• [Problem to work on]: Give the count of lines in the entries that include "computer", and write nothing besides it.

• [Recorded information]:

-*-

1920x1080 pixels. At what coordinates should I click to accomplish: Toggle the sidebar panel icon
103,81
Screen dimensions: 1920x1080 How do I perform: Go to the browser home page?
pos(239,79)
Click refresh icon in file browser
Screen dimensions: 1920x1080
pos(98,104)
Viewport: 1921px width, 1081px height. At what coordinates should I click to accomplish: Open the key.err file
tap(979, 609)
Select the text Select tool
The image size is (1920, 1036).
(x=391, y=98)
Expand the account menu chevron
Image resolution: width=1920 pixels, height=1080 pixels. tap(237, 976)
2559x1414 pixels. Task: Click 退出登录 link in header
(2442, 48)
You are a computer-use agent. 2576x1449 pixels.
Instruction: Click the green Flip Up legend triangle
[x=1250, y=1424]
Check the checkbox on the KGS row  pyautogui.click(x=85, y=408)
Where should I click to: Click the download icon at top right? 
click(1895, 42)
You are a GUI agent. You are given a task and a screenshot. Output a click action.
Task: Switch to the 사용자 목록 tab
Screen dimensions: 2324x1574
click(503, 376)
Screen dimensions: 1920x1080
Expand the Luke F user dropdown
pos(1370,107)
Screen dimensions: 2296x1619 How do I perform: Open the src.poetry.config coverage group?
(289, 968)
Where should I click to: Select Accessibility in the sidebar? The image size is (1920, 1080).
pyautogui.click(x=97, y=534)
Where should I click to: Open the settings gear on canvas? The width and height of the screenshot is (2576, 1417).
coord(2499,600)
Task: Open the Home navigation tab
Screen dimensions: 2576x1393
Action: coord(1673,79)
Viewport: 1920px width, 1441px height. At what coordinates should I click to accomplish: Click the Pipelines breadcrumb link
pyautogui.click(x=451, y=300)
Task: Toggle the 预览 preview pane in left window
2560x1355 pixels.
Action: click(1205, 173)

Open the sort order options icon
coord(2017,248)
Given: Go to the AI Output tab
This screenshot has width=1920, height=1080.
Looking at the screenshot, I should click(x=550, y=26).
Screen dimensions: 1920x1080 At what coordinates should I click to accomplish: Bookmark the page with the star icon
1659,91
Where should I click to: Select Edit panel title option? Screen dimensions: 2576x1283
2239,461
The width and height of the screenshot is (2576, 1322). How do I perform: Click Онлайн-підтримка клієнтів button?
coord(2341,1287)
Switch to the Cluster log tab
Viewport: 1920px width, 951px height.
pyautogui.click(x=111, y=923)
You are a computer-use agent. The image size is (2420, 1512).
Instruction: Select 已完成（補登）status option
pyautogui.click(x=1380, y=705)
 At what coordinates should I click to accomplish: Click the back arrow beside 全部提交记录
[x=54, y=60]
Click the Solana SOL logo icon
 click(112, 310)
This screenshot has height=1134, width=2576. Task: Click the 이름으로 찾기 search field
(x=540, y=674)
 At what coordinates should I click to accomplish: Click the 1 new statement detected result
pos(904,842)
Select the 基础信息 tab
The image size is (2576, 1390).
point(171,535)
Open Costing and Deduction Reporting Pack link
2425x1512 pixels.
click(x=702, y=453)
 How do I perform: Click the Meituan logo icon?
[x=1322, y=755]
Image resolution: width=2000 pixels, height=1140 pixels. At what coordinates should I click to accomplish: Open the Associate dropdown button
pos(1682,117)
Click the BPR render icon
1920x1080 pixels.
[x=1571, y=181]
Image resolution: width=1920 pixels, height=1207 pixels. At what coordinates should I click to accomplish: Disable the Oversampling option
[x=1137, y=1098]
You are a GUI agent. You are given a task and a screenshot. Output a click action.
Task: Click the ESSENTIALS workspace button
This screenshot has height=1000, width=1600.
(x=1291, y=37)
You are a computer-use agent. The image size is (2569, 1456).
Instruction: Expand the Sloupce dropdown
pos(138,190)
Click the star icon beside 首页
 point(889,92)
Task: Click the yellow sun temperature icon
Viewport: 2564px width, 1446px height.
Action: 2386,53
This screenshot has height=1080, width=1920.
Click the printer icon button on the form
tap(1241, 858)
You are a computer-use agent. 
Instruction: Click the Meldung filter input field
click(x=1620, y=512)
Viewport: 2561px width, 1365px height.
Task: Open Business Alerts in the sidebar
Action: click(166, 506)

-*-

• [Solved problem]: 4